* **Page excerpt**
The Portrait of a Lady
No one delves into a character’s psychology quite like Henry James, and in Isabel Archer, he found a protagonist more than worthy of his meticulous deconstruction. She’s a formidable intellectual who doesn’t see the value in intellectual pursuits, she’s an idealist who isn’t quite sure what her ideals are, she’s an independent who is completely and utterly controlled by the malignant, vicious people in her life. She has a complex, distinctive personality and an indomitable will, all of which is systematically broken down by a small man with “exquisite taste.” It’s as tragic as it is insightful, sensitively portraying the experience of patriarchal oppression through the eyes of a woman who is determined to “behave picturesquely.”
Acquired: through kht, who warned me I would relate to the protagonist to an uncomfortable extent. I’ve thrice been told that I am like Isabel Archer, once as a lament, once as a compliment [To be clear, this was me –kht], and once as a scathing criticism. Only a Henry James character could find so many different ways to be relatable to a real person’s life.
I expected to appreciate Swann’s Way, if not to love it. How could you not begrudgingly admire what is arguably the defining work of modernism, written by the only author who could extend the memory of a mother’s madeleine for pages and pages on end? But surprisingly, my enjoyment of the book wasn’t limited to an English student’s curiosity; I couldn’t help but be swept away by it. Proust’s infamously long sentences, rather than feeling cumbersome, felt as if they were easily rolling down the page, very much like the tenuously connected thoughts that run through a real person’s musing mind. It portrays life as an impressionistic painting, simultaneously dreamy and enhanced, filtered through the romantic, red-and-orange tint of nostalgia. Memories may not be particularly reliable, Swann’s Way tells us, but they sure are beautiful, at least if you’re an artistic neurotic lucky enough to live in the south of France.

* **Stated problem**
From the book reviews above, echo the stretch from "Acquired: through kht, who" through "real person’s life." word for word. The items have nothing to do with this.

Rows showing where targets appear
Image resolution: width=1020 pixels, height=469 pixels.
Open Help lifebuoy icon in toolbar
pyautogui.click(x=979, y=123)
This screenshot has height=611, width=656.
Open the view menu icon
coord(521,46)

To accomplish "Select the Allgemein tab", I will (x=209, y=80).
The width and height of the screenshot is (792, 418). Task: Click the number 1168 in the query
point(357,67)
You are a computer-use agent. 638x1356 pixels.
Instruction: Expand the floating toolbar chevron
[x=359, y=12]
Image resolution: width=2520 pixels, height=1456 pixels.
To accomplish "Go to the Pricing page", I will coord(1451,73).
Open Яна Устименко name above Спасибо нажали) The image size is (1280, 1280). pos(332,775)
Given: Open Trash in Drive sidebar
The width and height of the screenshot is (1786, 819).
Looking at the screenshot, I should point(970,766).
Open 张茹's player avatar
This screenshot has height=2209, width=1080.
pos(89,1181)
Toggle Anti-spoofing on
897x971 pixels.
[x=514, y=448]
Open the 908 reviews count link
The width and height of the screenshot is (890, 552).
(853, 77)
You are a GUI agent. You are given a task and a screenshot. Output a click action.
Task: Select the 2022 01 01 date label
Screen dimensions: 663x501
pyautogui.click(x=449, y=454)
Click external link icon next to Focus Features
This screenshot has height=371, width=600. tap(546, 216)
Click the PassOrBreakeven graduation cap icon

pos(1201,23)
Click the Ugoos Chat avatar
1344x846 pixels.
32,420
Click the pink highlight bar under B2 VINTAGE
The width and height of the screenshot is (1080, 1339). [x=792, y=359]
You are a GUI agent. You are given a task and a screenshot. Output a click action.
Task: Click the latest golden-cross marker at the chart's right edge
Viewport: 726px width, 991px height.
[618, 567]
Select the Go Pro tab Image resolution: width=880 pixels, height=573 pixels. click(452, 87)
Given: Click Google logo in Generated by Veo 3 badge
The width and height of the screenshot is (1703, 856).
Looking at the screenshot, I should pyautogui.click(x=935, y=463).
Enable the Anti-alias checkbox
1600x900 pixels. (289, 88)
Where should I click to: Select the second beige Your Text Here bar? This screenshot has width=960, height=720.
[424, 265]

* **Completed exercise**
Acquired: through kht, who warned me I would relate to the protagonist to an uncomfortable extent. I’ve thrice been told that I am like Isabel Archer, once as a lament, once as a compliment [To be clear, this was me –kht], and once as a scathing criticism. Only a Henry James character could find so many different ways to be relatable to a real person’s life.